One of the first registry-based trials was nested within the SWEDEHEART registry. 25 This prospectively examined manual aspiration of thrombus at the time of percutaneous coronary intervention in over 7000 patients. 26 The primary endpoint of all-cause mortality was ascertained through linkage to another Swedish registry. The cost of the trial was estimated to be US$400 000, which was a fraction of the many millions that a randomised controlled trial would have cost.

Propensity score matching

Even without randomising people within cohorts, methods have emerged in recent years that allow for less biased comparisons of two or more subgroups. Propensity score matching is a way to assemble two or more groups for comparison so that they appear like they had been randomised to an intervention or a comparator. 27 In short, the method involves logistic regression analyses to determine the likelihood (propensity) of each person within a cohort being on the intervention, and then matching people who were on the intervention to those who were not on the basis of propensity scores. Outcomes are then compared between the groups. Propensity score analysis of a large cohort of patients with relapsing remitting multiple sclerosis found that natalizumab was superior to interferon beta and glatiramer acetate in terms of improved outcomes. 28

Data technology

Increasing sophistication in techniques for data collection will lead to ongoing improvements in the capacity to undertake observational studies (and also clinical trials). Data linkage already offers a convenient way to capture outcomes, including retrospectively. However, ethical considerations must be taken into account, such as the possibility that informed consent might be required before linking data. Machine learning will soon allow for easy analyses of unstructured text (such as free text entries in an electronic prescription). 29 Patient-reported outcome measures are important and in future will be greatly facilitated by standardised, secure hardware and software platforms that allow for their capture, processing and analyses.

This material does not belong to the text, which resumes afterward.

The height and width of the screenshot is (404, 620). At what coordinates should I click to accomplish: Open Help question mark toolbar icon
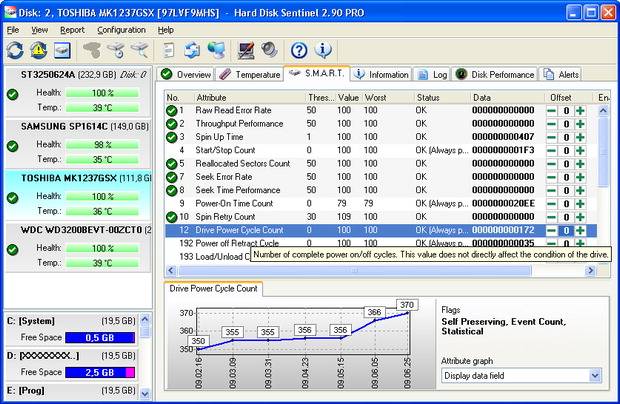pyautogui.click(x=299, y=50)

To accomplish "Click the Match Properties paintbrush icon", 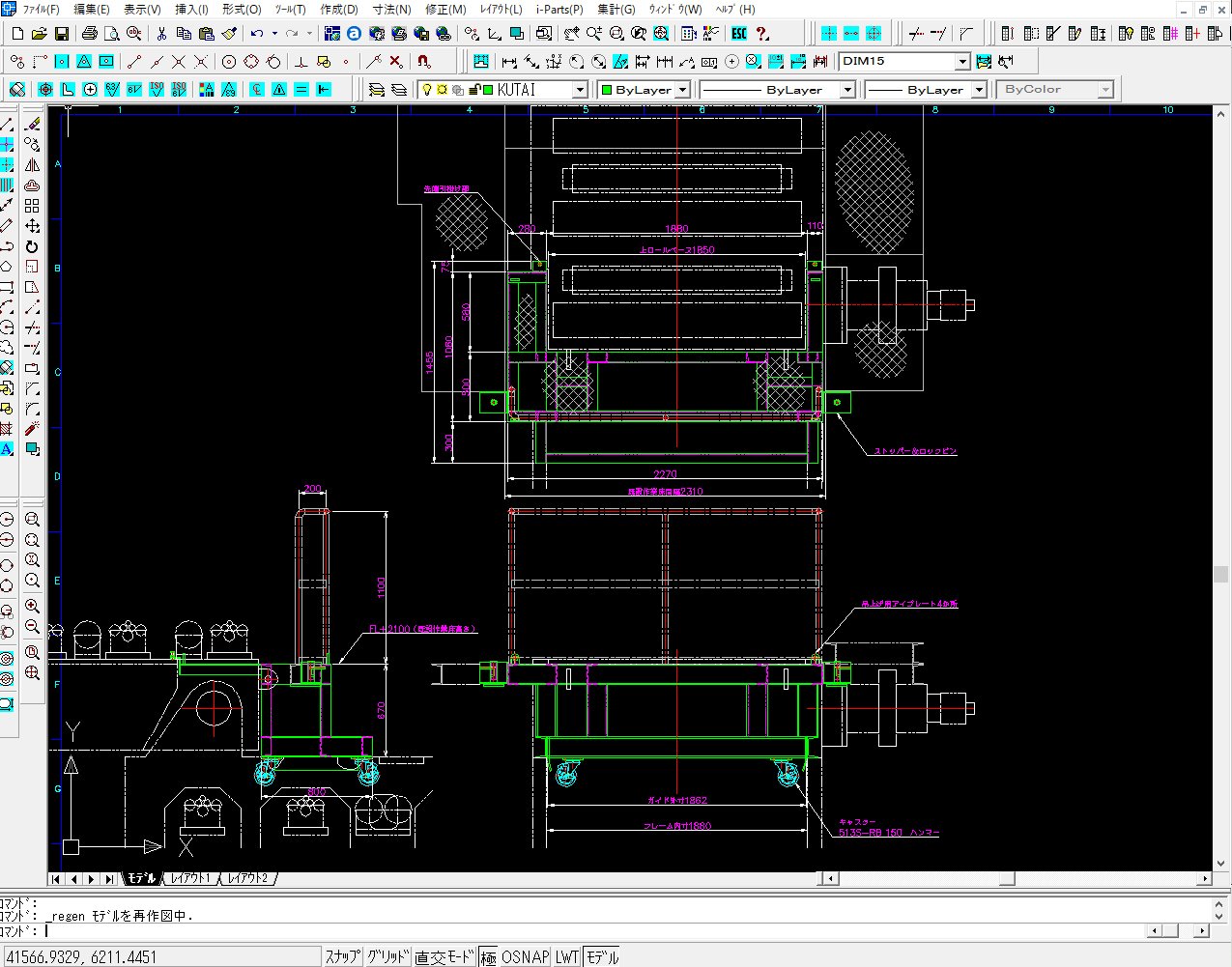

While clinical trials remain the best source of evidence regarding the efficacy of drugs, observational studies provide critical descriptive data. Observational studies can also provide information on long-term efficacy and safety that is usually lacking in clinical trials. New and ongoing developments in data and analytical technology offer a promising future for observational studies in pharmaceutical research.

Conflict of interest: Julia Gilmartin-Thomas is a Dementia research development fellow with the National Health and Medical Research Council (NHMRC) - Australian Research Council (ARC). Ingrid Hopper is supported by an NHMRC Early Career Fellowship.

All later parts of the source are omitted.